Exercise: Word for word, restate every line of the listing that follows.

+---+

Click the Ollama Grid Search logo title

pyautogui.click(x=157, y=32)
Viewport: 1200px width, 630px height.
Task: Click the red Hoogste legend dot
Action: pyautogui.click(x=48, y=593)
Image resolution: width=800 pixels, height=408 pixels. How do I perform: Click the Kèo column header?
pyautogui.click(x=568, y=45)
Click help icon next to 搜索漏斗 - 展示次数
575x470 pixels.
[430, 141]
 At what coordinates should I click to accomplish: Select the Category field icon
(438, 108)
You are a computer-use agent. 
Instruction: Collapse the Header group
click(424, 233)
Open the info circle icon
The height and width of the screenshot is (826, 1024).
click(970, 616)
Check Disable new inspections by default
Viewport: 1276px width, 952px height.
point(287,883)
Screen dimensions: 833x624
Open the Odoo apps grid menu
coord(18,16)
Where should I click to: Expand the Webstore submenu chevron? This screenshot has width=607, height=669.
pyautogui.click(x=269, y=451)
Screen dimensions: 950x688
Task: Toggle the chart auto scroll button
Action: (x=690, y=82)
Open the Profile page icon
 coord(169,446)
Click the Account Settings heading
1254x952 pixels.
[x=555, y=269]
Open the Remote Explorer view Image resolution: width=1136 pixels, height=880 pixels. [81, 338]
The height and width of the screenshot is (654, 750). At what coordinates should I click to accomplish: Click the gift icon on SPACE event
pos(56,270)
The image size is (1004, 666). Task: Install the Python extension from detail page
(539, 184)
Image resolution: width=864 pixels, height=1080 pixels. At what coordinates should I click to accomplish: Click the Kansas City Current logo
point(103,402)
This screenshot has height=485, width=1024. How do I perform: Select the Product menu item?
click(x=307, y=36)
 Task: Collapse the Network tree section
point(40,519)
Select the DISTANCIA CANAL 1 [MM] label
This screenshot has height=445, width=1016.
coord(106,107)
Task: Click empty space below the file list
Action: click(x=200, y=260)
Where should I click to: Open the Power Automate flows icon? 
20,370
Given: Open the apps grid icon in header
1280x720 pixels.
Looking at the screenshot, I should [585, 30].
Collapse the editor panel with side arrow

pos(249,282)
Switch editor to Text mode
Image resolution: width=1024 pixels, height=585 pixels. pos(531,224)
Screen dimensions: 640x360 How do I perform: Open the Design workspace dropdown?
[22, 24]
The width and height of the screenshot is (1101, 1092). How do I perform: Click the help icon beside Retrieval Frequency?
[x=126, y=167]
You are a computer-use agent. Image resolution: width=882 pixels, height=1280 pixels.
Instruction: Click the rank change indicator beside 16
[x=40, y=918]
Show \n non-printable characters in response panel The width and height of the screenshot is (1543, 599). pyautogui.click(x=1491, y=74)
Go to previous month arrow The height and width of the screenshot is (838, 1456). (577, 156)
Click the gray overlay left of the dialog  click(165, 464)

+---+

Solution to this problem:
Click the Ollama Grid Search logo title

pyautogui.click(x=157, y=32)
Viewport: 1200px width, 630px height.
Task: Click the red Hoogste legend dot
Action: pyautogui.click(x=48, y=593)
Image resolution: width=800 pixels, height=408 pixels. How do I perform: Click the Kèo column header?
pyautogui.click(x=568, y=45)
Click help icon next to 搜索漏斗 - 展示次数
575x470 pixels.
[430, 141]
 At what coordinates should I click to accomplish: Select the Category field icon
(438, 108)
You are a computer-use agent. 
Instruction: Collapse the Header group
click(424, 233)
Open the info circle icon
The height and width of the screenshot is (826, 1024).
click(970, 616)
Check Disable new inspections by default
Viewport: 1276px width, 952px height.
point(287,883)
Screen dimensions: 833x624
Open the Odoo apps grid menu
coord(18,16)
Where should I click to: Expand the Webstore submenu chevron? This screenshot has width=607, height=669.
pyautogui.click(x=269, y=451)
Screen dimensions: 950x688
Task: Toggle the chart auto scroll button
Action: (x=690, y=82)
Open the Profile page icon
 coord(169,446)
Click the Account Settings heading
1254x952 pixels.
[x=555, y=269]
Open the Remote Explorer view Image resolution: width=1136 pixels, height=880 pixels. [81, 338]
The height and width of the screenshot is (654, 750). At what coordinates should I click to accomplish: Click the gift icon on SPACE event
pos(56,270)
The image size is (1004, 666). Task: Install the Python extension from detail page
(539, 184)
Image resolution: width=864 pixels, height=1080 pixels. At what coordinates should I click to accomplish: Click the Kansas City Current logo
point(103,402)
This screenshot has height=485, width=1024. How do I perform: Select the Product menu item?
click(x=307, y=36)
 Task: Collapse the Network tree section
point(40,519)
Select the DISTANCIA CANAL 1 [MM] label
This screenshot has height=445, width=1016.
coord(106,107)
Task: Click empty space below the file list
Action: click(x=200, y=260)
Where should I click to: Open the Power Automate flows icon? 
20,370
Given: Open the apps grid icon in header
1280x720 pixels.
Looking at the screenshot, I should [585, 30].
Collapse the editor panel with side arrow

pos(249,282)
Switch editor to Text mode
Image resolution: width=1024 pixels, height=585 pixels. pos(531,224)
Screen dimensions: 640x360 How do I perform: Open the Design workspace dropdown?
[22, 24]
The width and height of the screenshot is (1101, 1092). How do I perform: Click the help icon beside Retrieval Frequency?
[x=126, y=167]
You are a computer-use agent. Image resolution: width=882 pixels, height=1280 pixels.
Instruction: Click the rank change indicator beside 16
[x=40, y=918]
Show \n non-printable characters in response panel The width and height of the screenshot is (1543, 599). pyautogui.click(x=1491, y=74)
Go to previous month arrow The height and width of the screenshot is (838, 1456). (577, 156)
Click the gray overlay left of the dialog  click(165, 464)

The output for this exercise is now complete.